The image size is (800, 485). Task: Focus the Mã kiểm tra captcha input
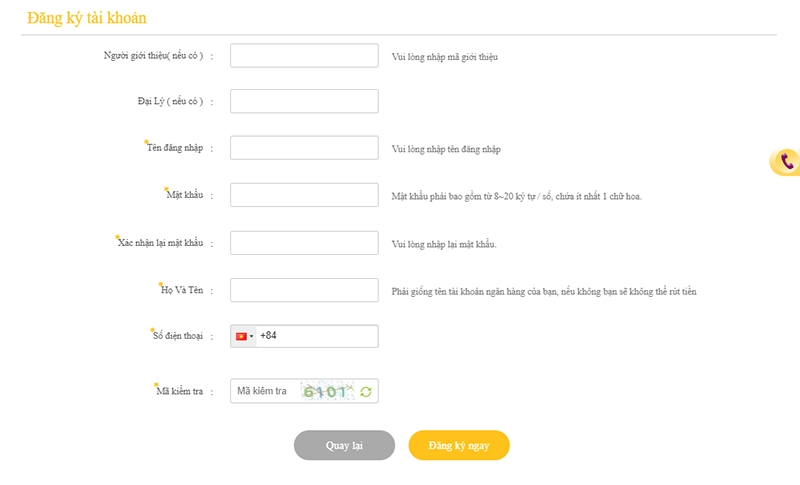[264, 391]
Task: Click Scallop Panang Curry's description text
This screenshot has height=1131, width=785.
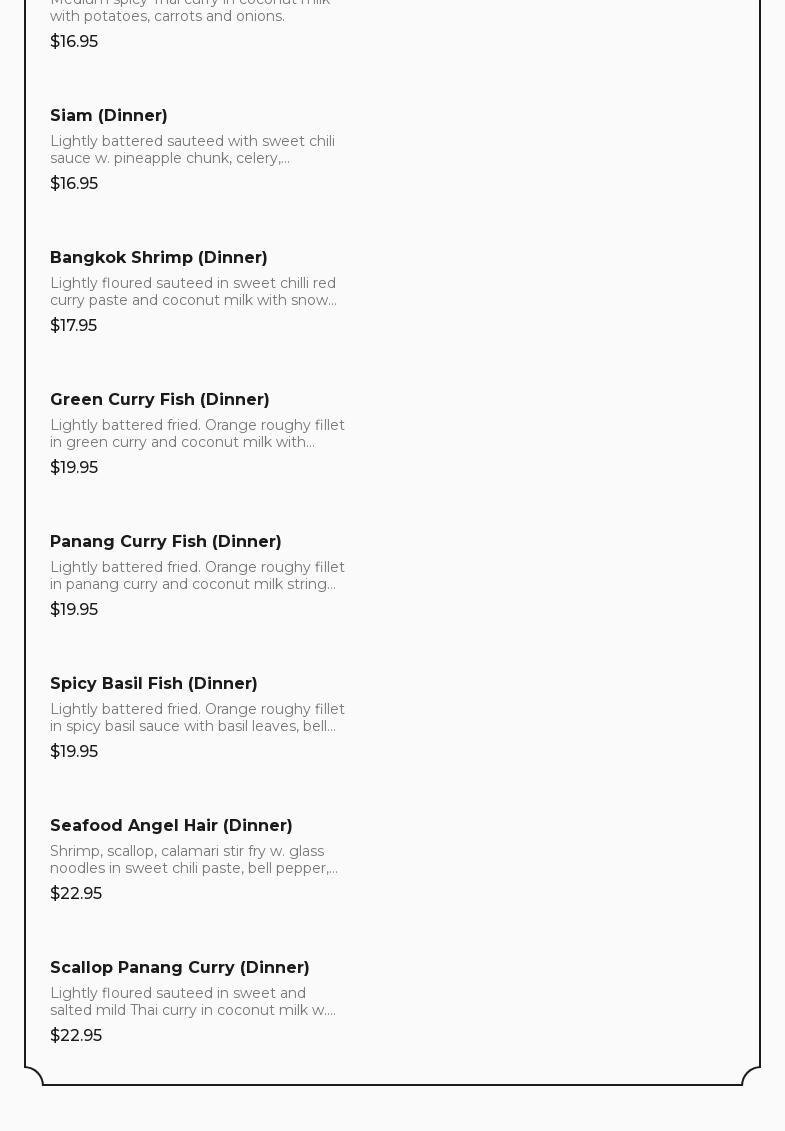Action: [193, 1002]
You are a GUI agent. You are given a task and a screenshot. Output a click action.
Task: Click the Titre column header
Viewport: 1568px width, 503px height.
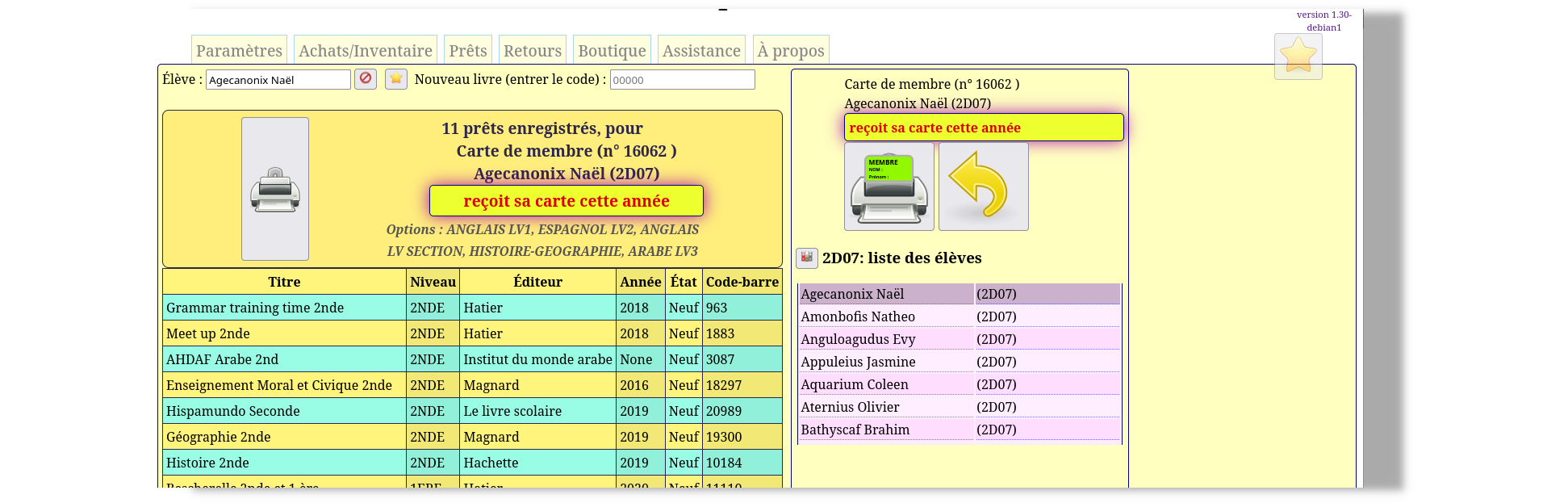(284, 282)
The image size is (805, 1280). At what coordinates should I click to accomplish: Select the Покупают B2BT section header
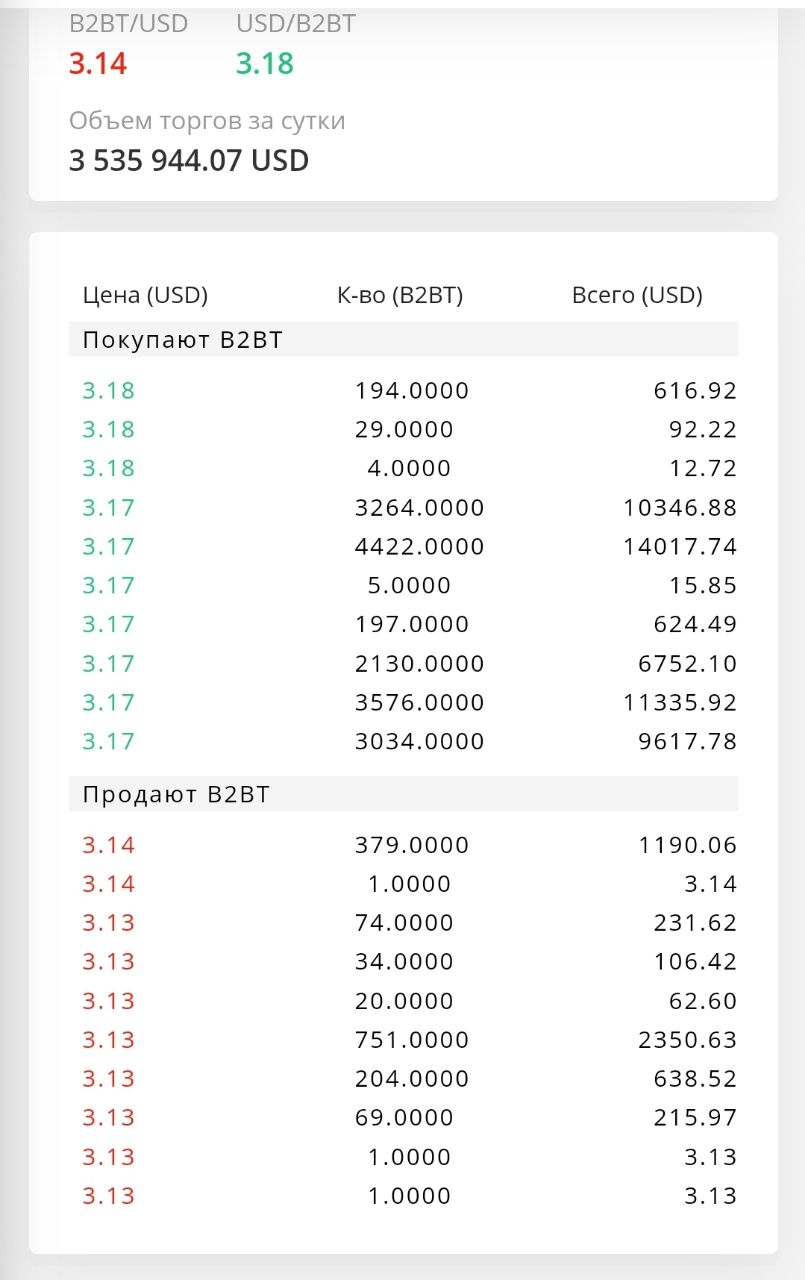tap(404, 340)

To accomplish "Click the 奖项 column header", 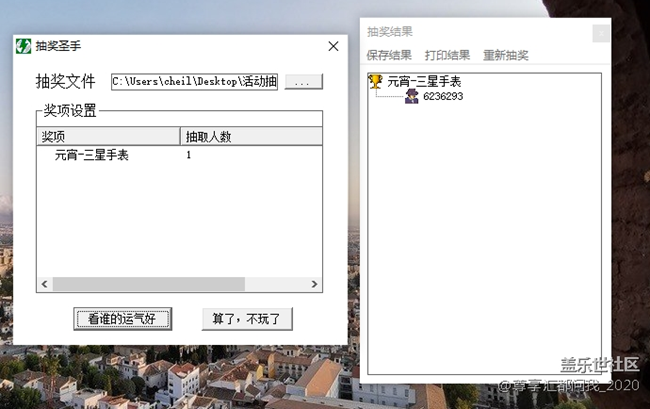I will (x=107, y=136).
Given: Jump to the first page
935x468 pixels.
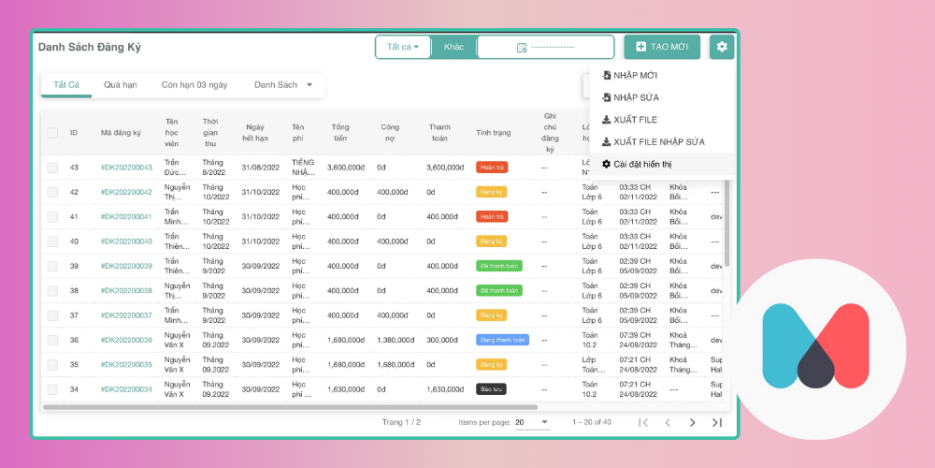Looking at the screenshot, I should [x=643, y=423].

*Given task*
Copy out the data from its first line through the line containing "Action: [193, 1002]", and include that line. Leave out the pictures.

*Solution for this exercise*
The image size is (800, 485). Task: Focus the Mã kiểm tra captcha input
[264, 391]
Task: Click Scallop Panang Curry's description text
This screenshot has height=1131, width=785.
Action: [193, 1002]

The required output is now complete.